Hair is an adaptation that with all the inspired direction, good acting, the fun staging of the musical set-pieces cannot escape the missteps of the adaptation.  

The Transfer

The New HD restoration is as beautiful as the film has ever looked.  The beautiful 35mm image is realized to perfection here.  The image is sharp without losing the grain structure that gives a Blu-Ray its filmic quality. Olive Films again strikes with a Blu-Ray that looks more like a freshly struck archival print than some sort of crisp DNR’ed to death HD Image.

The Extras Features

They include the following:

  • Audio commentary by assistant director Michael Hausman and actor Treat Williams
  • “The Tribe Remembers” 
  • “Making Chance Work: Choreographing Hair” 
  • “Cutting Hair” 
  • “Hair Style” 
  • “Artist, Teacher, Mentor: Remembering Milos Forman” 

The newly recorded audio commentary with AD Michael Hausman and Treat Williams is a delightful trip down memory road.  The track’s only issue is that it appears that the two frequently and for long stretches stop talking.  The two drop off around the time the group is arrested and the Judge lays out sentencing for what feels like 30-minutes.  That aside both men give great anecdotes about the production with Williams doing a terrible Foreman impersonation.    

The Tribe Remembers – is a 30-minute featurette with actors John Savage, Beverly D’Angelo, Dorsey Wright, Don Dacus, Ellen Foley, Annie Golden, and Ellen Foley. The actors recount the making of the film.  Much of what’s discussed is working with, methodology, personal anecdotes about the late-great Milos Foreman.  To be honest, this handsomely produced making-of is almost better than the film itself.  Those that love this film are in for a treat as all the actors, minus Treat Williams, participates. 

Making Chance Work: Choreographing Hair – is a 12-minute interview with choreographer Twyla Tharp.

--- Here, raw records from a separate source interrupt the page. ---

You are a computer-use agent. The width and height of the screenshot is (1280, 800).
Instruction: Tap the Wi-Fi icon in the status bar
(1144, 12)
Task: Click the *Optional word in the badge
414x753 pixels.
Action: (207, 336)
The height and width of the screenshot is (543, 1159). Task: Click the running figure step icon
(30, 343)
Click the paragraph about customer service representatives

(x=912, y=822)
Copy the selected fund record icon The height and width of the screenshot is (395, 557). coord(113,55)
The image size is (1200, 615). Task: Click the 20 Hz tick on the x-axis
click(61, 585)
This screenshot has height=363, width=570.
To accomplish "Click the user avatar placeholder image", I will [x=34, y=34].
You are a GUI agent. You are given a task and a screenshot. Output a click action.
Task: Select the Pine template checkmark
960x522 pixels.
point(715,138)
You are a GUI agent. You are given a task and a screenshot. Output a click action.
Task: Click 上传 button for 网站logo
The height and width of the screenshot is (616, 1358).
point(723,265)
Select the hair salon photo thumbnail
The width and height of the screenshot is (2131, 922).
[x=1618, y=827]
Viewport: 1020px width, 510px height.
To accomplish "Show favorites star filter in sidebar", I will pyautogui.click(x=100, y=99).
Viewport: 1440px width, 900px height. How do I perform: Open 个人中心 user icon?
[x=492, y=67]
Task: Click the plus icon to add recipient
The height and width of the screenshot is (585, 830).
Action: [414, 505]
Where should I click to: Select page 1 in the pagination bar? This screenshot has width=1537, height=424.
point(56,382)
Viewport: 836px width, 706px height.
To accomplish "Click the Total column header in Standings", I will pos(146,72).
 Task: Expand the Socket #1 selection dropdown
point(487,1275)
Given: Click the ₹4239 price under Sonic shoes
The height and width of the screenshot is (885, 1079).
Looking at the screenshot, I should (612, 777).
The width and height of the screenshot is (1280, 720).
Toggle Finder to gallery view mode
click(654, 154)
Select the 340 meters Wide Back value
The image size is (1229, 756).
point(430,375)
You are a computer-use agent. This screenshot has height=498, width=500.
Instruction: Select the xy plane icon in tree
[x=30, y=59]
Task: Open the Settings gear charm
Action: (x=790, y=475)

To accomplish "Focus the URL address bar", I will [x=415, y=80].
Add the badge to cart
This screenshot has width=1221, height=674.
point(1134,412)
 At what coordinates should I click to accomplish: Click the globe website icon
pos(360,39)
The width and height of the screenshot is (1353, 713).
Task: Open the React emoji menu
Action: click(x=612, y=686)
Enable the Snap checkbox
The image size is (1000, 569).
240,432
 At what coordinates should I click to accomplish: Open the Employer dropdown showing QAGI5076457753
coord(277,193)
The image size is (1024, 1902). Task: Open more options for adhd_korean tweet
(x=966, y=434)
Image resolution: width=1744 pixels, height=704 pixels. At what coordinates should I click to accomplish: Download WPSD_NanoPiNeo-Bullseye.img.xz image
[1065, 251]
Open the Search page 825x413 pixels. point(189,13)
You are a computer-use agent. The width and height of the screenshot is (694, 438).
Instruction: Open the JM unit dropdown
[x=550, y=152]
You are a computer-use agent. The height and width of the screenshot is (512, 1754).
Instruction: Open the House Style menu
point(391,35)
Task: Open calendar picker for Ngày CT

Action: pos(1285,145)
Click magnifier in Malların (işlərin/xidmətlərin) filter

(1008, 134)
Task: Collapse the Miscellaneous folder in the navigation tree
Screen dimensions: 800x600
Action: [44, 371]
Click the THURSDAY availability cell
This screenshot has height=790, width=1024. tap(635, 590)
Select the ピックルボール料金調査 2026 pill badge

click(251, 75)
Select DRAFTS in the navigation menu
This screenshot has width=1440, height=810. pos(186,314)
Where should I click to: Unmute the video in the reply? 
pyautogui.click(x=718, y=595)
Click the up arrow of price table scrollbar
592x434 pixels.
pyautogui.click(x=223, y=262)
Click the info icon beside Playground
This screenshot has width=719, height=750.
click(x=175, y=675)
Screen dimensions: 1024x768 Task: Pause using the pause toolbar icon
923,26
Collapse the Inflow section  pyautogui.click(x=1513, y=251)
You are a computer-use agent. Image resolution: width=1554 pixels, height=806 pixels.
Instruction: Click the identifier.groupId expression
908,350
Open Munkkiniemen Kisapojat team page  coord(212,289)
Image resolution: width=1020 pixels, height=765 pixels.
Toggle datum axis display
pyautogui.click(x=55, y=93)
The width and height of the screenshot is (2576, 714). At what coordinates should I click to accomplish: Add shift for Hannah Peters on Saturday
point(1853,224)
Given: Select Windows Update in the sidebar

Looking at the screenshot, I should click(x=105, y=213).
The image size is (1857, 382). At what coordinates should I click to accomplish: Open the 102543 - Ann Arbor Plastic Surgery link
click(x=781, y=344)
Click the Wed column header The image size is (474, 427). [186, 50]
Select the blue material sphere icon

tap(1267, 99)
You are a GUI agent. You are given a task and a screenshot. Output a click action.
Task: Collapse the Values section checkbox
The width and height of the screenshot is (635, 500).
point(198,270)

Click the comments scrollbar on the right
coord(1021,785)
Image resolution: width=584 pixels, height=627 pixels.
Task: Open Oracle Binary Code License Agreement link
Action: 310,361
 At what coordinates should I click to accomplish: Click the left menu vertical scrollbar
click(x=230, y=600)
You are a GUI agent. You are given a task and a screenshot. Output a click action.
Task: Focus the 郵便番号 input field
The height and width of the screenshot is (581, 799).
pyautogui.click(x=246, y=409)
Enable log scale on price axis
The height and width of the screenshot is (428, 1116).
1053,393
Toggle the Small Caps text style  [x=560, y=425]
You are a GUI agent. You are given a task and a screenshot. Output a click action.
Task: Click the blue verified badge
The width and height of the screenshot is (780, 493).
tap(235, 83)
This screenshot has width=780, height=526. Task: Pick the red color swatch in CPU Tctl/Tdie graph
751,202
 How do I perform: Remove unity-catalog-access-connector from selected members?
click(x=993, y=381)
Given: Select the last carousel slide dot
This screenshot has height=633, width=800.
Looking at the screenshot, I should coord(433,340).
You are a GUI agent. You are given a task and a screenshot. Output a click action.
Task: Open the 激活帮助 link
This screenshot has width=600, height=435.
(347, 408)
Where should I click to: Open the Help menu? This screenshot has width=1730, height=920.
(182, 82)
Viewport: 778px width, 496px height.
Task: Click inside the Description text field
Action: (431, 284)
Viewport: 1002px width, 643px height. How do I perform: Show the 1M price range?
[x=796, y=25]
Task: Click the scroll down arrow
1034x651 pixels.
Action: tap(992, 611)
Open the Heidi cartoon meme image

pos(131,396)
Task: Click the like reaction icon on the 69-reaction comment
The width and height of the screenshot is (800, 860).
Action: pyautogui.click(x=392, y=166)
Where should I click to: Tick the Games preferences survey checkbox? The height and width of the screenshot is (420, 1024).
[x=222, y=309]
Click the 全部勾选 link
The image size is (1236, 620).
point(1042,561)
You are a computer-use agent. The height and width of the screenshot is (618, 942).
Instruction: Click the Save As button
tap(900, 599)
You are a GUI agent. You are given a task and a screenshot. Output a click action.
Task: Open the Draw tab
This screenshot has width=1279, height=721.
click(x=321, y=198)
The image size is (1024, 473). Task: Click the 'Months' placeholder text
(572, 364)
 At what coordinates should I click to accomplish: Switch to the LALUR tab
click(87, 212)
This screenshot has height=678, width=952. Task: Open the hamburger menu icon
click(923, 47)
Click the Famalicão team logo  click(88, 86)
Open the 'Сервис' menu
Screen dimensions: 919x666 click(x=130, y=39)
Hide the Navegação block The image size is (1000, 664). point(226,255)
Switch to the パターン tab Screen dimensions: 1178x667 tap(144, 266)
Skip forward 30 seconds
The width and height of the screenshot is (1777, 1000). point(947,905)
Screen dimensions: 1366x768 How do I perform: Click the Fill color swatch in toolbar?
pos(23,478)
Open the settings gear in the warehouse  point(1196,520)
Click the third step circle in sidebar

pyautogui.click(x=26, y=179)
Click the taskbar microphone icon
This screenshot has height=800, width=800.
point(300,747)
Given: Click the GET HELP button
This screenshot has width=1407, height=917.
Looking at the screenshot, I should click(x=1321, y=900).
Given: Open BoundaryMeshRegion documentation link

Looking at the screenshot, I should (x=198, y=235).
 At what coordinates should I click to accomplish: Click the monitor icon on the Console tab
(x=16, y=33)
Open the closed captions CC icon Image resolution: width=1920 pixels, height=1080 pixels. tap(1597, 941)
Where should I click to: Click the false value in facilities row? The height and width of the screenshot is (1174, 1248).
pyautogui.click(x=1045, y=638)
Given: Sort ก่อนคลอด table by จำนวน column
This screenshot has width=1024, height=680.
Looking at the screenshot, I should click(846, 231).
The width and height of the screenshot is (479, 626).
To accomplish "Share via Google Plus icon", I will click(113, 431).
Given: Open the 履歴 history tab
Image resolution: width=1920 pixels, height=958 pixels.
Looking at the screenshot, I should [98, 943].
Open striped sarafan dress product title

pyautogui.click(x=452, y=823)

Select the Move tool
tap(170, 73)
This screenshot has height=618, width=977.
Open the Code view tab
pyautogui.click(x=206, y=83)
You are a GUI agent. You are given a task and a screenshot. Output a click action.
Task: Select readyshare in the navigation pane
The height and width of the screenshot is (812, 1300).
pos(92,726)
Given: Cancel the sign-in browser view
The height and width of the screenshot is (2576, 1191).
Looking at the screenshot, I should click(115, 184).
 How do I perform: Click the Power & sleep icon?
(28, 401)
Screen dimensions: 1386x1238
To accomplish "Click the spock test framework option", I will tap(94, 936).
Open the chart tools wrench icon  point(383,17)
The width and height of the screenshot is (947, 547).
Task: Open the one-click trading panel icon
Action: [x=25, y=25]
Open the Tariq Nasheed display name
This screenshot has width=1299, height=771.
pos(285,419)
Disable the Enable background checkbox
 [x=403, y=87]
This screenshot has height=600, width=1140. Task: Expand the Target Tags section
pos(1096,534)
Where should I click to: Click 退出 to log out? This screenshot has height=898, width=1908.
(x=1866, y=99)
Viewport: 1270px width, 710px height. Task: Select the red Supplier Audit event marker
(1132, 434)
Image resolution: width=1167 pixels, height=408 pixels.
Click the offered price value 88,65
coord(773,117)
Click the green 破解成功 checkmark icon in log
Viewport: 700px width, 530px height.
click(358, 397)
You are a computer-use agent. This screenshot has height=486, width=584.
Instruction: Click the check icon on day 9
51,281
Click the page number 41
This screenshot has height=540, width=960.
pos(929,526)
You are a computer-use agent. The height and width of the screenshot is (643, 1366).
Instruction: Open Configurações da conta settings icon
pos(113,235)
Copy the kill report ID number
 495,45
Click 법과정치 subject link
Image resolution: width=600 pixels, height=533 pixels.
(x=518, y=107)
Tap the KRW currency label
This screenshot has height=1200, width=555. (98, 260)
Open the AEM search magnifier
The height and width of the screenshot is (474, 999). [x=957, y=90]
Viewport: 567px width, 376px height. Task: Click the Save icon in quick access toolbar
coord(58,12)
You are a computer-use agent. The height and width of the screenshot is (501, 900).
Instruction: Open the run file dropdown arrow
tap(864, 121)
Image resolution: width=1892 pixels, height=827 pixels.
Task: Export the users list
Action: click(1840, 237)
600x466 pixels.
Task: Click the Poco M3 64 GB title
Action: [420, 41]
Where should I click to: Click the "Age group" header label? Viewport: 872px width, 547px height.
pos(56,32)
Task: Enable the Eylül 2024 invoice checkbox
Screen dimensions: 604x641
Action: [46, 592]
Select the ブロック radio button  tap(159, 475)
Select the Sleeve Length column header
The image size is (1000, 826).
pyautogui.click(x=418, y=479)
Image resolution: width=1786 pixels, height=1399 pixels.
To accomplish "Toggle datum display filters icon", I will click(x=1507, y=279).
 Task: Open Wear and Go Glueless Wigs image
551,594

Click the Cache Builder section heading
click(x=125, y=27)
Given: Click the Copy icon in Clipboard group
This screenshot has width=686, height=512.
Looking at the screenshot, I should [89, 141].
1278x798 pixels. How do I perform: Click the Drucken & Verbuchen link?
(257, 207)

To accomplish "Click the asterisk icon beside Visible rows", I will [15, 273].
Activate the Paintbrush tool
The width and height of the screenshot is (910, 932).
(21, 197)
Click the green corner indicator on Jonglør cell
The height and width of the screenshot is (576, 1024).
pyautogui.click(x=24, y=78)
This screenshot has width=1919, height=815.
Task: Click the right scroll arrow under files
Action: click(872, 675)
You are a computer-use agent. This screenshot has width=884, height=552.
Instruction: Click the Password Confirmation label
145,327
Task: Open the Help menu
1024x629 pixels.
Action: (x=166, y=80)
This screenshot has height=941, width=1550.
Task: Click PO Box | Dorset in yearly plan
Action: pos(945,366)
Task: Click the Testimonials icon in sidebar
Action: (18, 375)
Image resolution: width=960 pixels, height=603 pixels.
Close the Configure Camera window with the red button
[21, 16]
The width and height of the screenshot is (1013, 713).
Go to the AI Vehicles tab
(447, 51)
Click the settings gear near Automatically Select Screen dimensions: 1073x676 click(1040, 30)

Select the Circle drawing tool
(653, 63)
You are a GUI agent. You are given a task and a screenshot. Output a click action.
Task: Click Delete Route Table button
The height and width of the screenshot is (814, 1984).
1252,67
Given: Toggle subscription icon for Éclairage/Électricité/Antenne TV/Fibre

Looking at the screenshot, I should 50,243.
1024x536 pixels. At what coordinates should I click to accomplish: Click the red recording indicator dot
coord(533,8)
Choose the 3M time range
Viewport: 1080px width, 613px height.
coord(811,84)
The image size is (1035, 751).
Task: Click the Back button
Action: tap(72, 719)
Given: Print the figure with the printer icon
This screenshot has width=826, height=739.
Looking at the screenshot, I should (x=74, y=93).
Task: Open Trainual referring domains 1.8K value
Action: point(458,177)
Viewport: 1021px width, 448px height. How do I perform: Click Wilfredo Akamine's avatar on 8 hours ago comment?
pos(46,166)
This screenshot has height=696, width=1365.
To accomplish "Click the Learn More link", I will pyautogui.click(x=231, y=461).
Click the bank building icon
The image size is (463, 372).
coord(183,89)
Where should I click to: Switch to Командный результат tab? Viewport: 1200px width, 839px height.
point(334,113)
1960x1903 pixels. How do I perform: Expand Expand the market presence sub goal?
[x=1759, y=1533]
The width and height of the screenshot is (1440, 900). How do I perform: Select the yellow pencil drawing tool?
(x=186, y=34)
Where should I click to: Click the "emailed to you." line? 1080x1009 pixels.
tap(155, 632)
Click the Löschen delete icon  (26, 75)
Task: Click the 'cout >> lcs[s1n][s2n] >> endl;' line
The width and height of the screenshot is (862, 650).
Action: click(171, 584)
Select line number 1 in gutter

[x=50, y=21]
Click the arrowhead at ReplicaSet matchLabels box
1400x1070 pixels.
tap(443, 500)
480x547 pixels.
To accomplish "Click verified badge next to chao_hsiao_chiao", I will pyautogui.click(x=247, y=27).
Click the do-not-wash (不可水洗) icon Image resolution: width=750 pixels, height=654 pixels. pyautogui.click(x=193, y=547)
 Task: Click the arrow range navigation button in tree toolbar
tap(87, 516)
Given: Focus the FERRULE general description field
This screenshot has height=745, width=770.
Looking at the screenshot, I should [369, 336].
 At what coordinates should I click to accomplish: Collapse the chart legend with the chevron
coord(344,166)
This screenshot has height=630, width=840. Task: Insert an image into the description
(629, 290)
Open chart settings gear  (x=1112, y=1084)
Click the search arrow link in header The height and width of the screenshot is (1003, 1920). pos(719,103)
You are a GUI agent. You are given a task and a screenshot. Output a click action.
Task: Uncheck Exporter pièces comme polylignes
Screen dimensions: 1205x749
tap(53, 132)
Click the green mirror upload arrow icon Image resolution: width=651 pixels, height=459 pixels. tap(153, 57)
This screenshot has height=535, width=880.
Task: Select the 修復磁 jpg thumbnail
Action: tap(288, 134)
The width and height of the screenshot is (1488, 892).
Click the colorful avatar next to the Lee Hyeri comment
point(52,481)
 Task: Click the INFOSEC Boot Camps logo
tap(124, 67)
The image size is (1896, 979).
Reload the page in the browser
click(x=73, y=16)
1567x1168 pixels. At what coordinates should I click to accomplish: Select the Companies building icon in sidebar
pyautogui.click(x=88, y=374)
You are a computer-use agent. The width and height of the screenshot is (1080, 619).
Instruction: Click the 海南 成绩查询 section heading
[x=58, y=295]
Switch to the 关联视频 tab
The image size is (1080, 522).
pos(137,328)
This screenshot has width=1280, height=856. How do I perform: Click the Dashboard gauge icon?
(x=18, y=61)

Tharp begins with her origins and inspirations to become a choreographer.  The interview is definitely an ode to working with Foreman.  The best anecdote is Thrap demanding to screen all of Foreman’s films because she didn’t know who he was, and his reaction (which coincidentally should be the response from any filmmaker). Tharp is great as she suffers NO FOOLS and one can tell.

Cutting Hair – is a 21-minute interview with editors Lynzee Klingman and Stanley Warnow.  The interview is a fascinating look at what it took to edit the film. Both Klingman (who was the Supervising Editor) and Warnow (who was Co-Editor) discuss their origin.  Klingman’s origin is, particularly of interest. They both dive into how they began to work with Foreman (Klingman worked on One Who Flew Over the Cuckoo’s Nest, Warnow was hired because of his work on Woodstock), the “nuts and bolts” of what it took to edit Hair, and how it was to work with Foreman.

Hair Style – is a 16-minute interview with production designer Stuart Wurtzel. Wurtzel discusses how he came onto the set, not having been a full production designer yet, and how he worked with Foreman.  The interview does have a lot of great tidbits about the actual production and how it came together with Foreman as a guiding force.  

Artist, Teacher, Mentor: Remembering Milos Forman – is a 24-minute interview with director James Mangold.  Mangold begins with his origins as a filmmaker and how he became to Foreman’s screenwriting classes and how it informed the writing that would become his debut feature Heavy.  Mangold also discusses Hair as a film, how it influenced him (specifically with Walk the Line), its importance in the cinema landscape, and much more.  If you’re not a fan of the film, give this interview a chance as Mangold definitely gives a lot of great critiques and context for the film. Much of what I’ve critiqued about the film Mangold definitely counters. 

Rounding out the special features is a Trailer (2:48) and an Essay by Shelia O’Malley, which is also included in the booklet in the disc’s case.  

The Final Thought                                                   

Hair gets a much-deserved special edition release armed with a new beautiful transfer.  Recommended.